J'ai pleuré en lisant le dernier paragraphe de Salomon.

Je n'avais jamais réalisé à quel point je me sentais coupable de ne pas assez aimer mes enfants - de ne pas être capable de vivre la joie de la maternité pendant mes épisodes dépressifs, qui ont couvert la plupart de leur enfance.

Ses paroles m'ont donné la permission d'accepter ce qui est:

Pour certaines femmes enceintes et nouveaux parents, l'amour semble être automatique; il les amène instantanément à un nouveau niveau de conscience.

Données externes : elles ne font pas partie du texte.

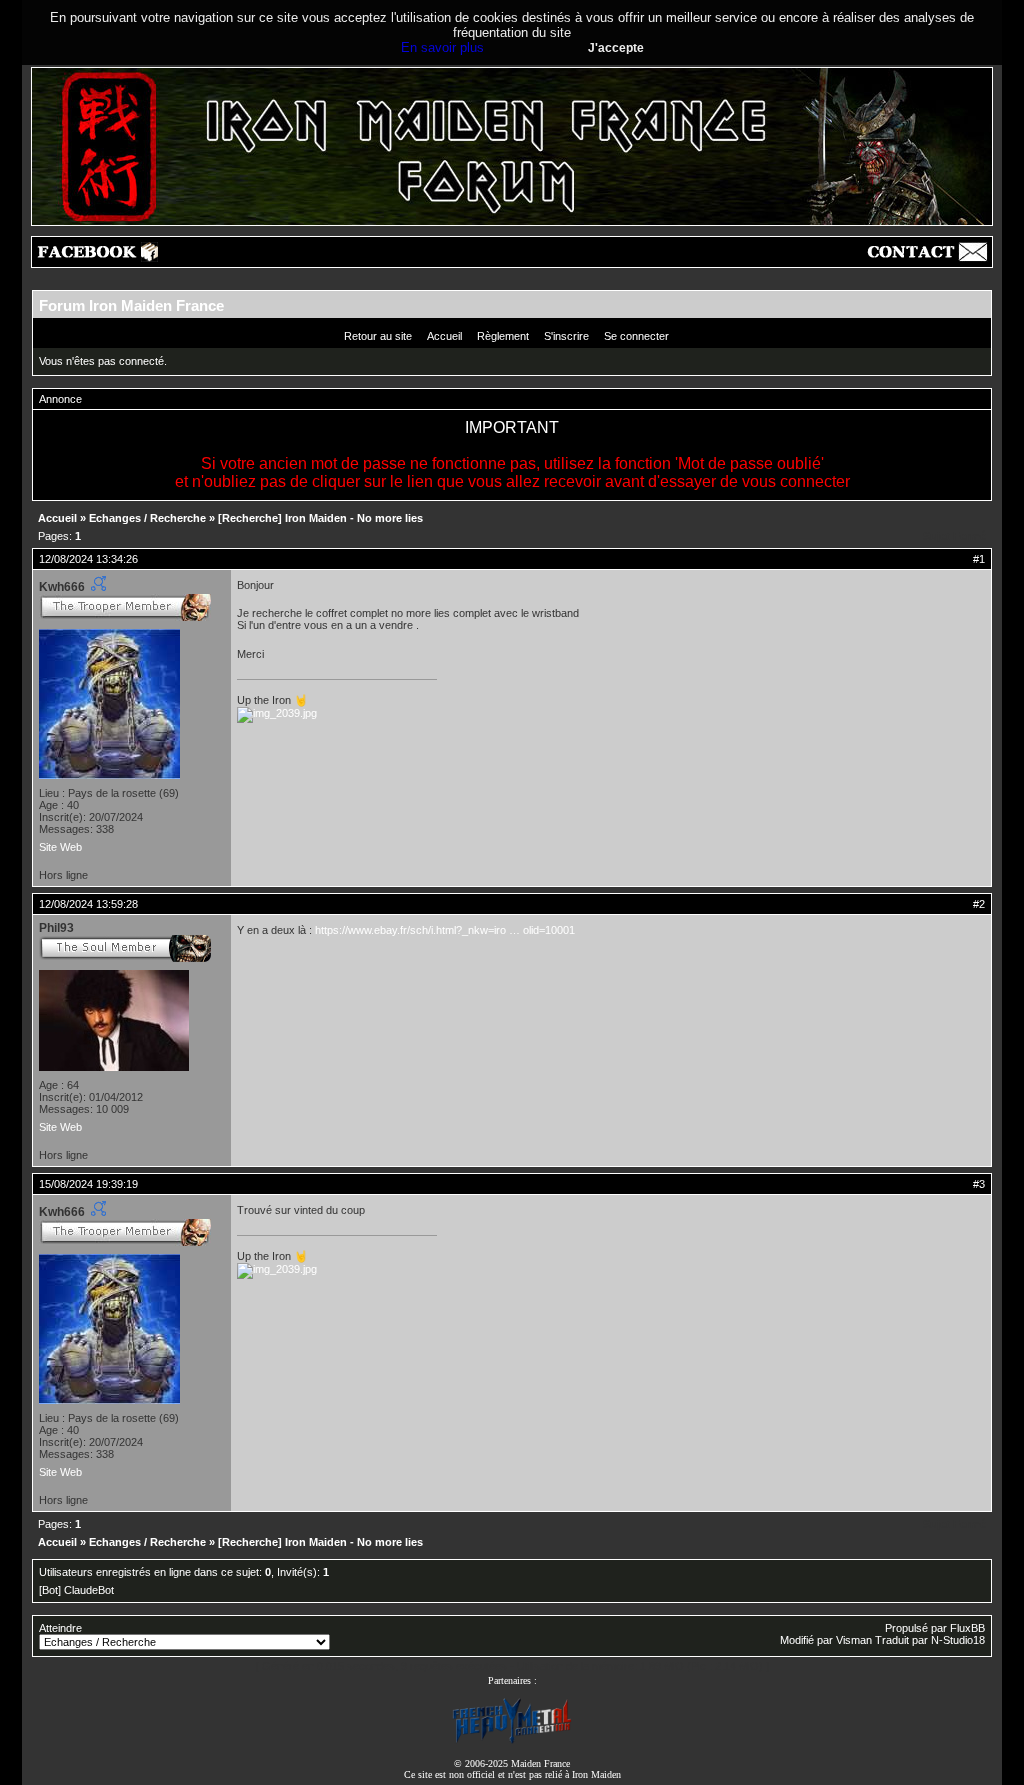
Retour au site (378, 336)
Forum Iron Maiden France (131, 305)
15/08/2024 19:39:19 (88, 1184)
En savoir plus (442, 47)
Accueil (444, 336)
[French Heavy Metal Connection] (512, 1741)
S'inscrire (566, 336)
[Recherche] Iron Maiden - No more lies (320, 518)
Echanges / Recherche (147, 518)
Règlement (503, 336)
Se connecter (636, 336)
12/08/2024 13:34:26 (88, 559)
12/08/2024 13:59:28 (88, 904)
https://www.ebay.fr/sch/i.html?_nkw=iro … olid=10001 (445, 930)
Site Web (60, 847)
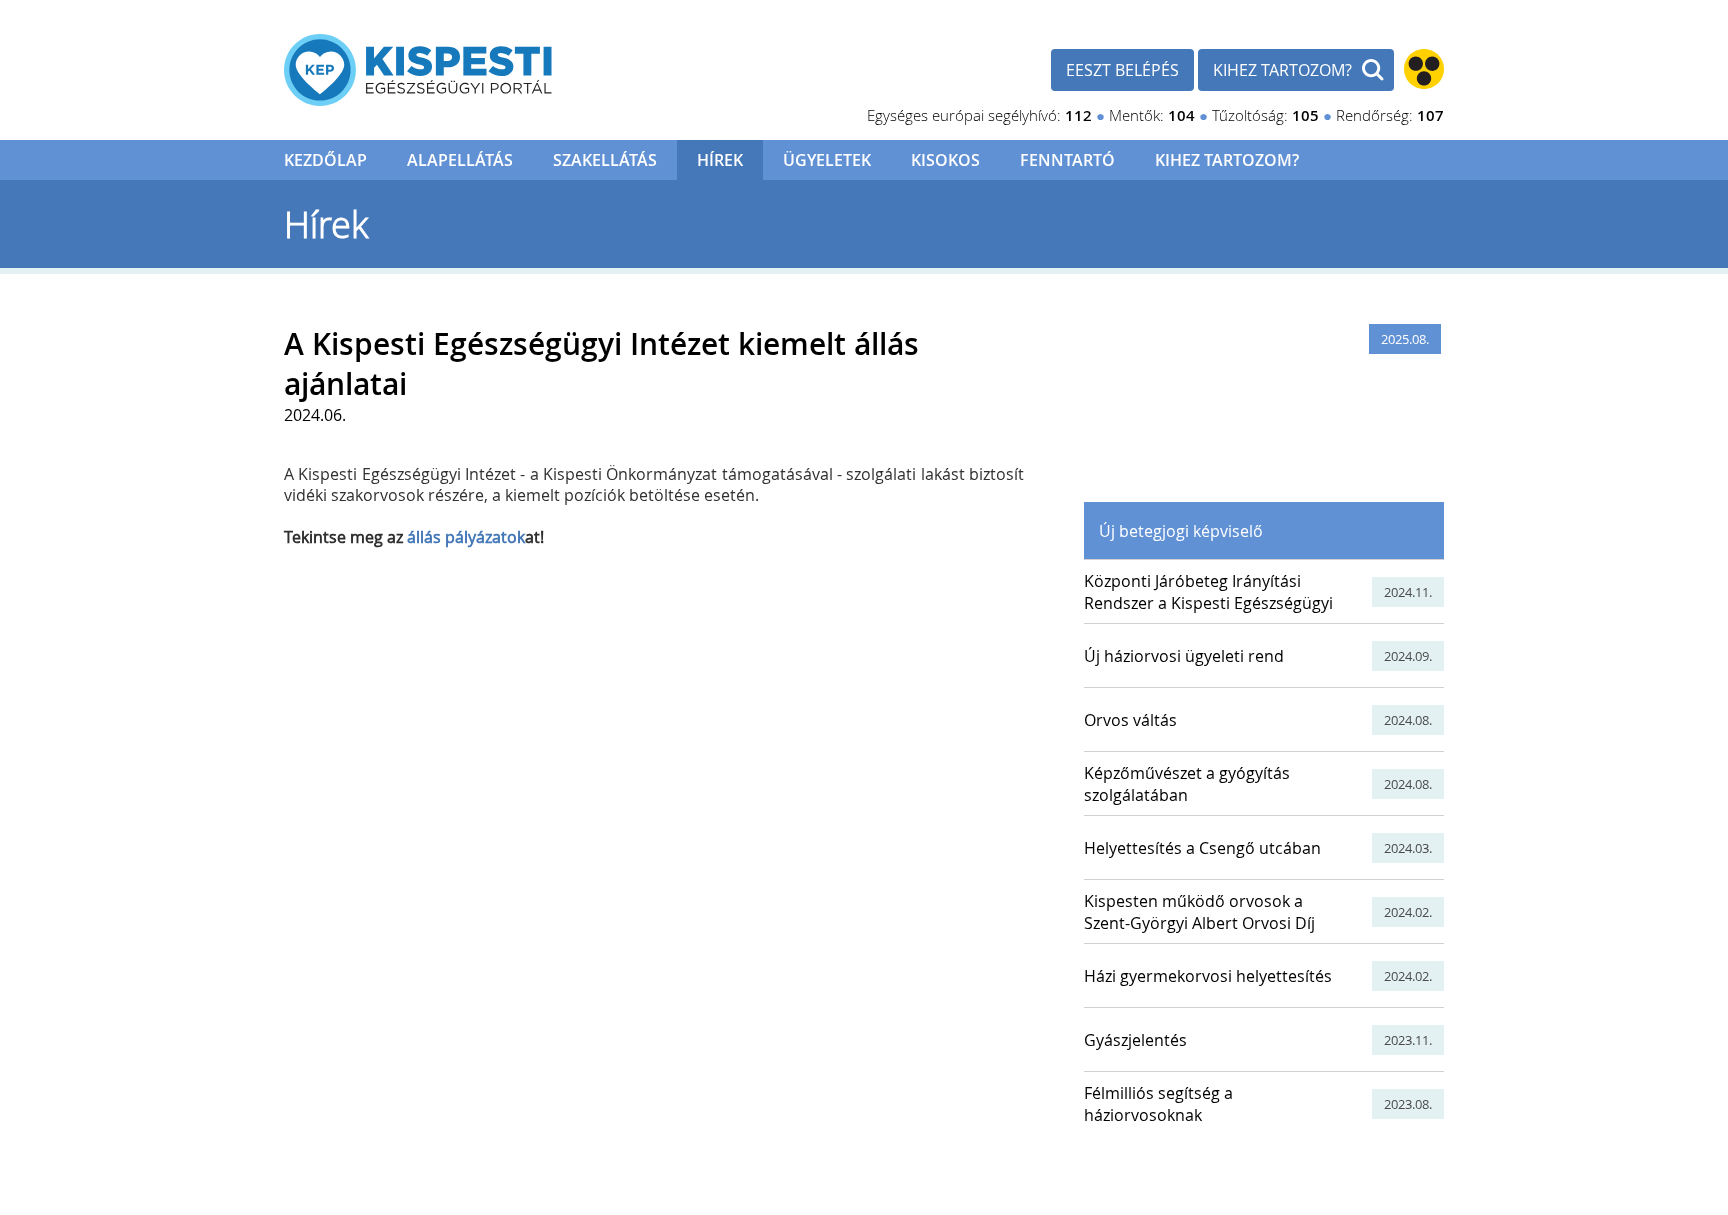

D'autres doivent monter un escalier très raide pour atteindre les mêmes hauteurs. Le fait que l'exercice puisse être angoissant et que certaines femmes ne puissent pas tout à fait le faire n'émousse pas l'intention qui le sous-tend. La dépression fait appel à des ressources dont certaines femmes disposent et d’autres n’en ont pas, y compris la capacité de faire éclore l’intimité par désespoir. Vouloir aimer son enfant n'est pas la même chose qu'aimer son enfant, mais il y a beaucoup d'amour même dans le vouloir.

Participez à la conversation, "Devriez-vous avoir des enfants si vous êtes déprimé?" sur ProjectBeyondBlue.com, la nouvelle communauté de la dépression.

Publié à l'origine sur Sanity Break à Everyday Health.